Start Dataset entries

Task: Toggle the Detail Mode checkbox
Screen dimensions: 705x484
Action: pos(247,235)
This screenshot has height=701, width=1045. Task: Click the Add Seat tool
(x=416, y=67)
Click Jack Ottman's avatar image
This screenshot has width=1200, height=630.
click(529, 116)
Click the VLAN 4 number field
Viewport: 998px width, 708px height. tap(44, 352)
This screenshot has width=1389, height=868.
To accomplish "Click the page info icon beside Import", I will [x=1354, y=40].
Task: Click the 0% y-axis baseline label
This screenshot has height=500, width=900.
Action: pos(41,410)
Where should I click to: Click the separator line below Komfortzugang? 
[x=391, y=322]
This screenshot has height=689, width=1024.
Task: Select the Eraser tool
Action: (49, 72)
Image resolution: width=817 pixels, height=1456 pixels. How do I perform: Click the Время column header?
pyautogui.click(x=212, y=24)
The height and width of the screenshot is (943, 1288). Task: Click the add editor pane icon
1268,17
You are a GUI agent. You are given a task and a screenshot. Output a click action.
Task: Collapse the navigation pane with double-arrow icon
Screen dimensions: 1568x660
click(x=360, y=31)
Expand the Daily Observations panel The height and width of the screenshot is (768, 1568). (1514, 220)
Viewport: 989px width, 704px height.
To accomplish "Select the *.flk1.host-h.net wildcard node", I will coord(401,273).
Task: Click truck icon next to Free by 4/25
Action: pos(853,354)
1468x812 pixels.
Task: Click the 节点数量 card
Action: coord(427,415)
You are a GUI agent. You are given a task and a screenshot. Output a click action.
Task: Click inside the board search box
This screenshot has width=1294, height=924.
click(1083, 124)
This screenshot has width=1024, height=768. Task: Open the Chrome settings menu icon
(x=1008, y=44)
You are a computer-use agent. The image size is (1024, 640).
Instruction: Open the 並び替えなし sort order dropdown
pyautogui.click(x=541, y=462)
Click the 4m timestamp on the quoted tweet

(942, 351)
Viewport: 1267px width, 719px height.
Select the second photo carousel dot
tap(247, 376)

End Dataset entries

**What is asked**
Rewrite all of the records above with "avatar image" changed to "profile picture" and every other part left as it is.

**Final answer**
Task: Toggle the Detail Mode checkbox
Screen dimensions: 705x484
Action: pos(247,235)
This screenshot has height=701, width=1045. Task: Click the Add Seat tool
(x=416, y=67)
Click Jack Ottman's profile picture
This screenshot has width=1200, height=630.
click(529, 116)
Click the VLAN 4 number field
Viewport: 998px width, 708px height. tap(44, 352)
This screenshot has width=1389, height=868.
To accomplish "Click the page info icon beside Import", I will [x=1354, y=40].
Task: Click the 0% y-axis baseline label
This screenshot has height=500, width=900.
Action: pos(41,410)
Where should I click to: Click the separator line below Komfortzugang? 
[x=391, y=322]
This screenshot has height=689, width=1024.
Task: Select the Eraser tool
Action: (49, 72)
Image resolution: width=817 pixels, height=1456 pixels. How do I perform: Click the Время column header?
pyautogui.click(x=212, y=24)
The height and width of the screenshot is (943, 1288). Task: Click the add editor pane icon
1268,17
You are a GUI agent. You are given a task and a screenshot. Output a click action.
Task: Collapse the navigation pane with double-arrow icon
Screen dimensions: 1568x660
click(x=360, y=31)
Expand the Daily Observations panel The height and width of the screenshot is (768, 1568). (1514, 220)
Viewport: 989px width, 704px height.
To accomplish "Select the *.flk1.host-h.net wildcard node", I will coord(401,273).
Task: Click truck icon next to Free by 4/25
Action: pos(853,354)
1468x812 pixels.
Task: Click the 节点数量 card
Action: coord(427,415)
You are a GUI agent. You are given a task and a screenshot. Output a click action.
Task: Click inside the board search box
This screenshot has width=1294, height=924.
click(1083, 124)
This screenshot has width=1024, height=768. Task: Open the Chrome settings menu icon
(x=1008, y=44)
You are a computer-use agent. The image size is (1024, 640).
Instruction: Open the 並び替えなし sort order dropdown
pyautogui.click(x=541, y=462)
Click the 4m timestamp on the quoted tweet

(942, 351)
Viewport: 1267px width, 719px height.
Select the second photo carousel dot
tap(247, 376)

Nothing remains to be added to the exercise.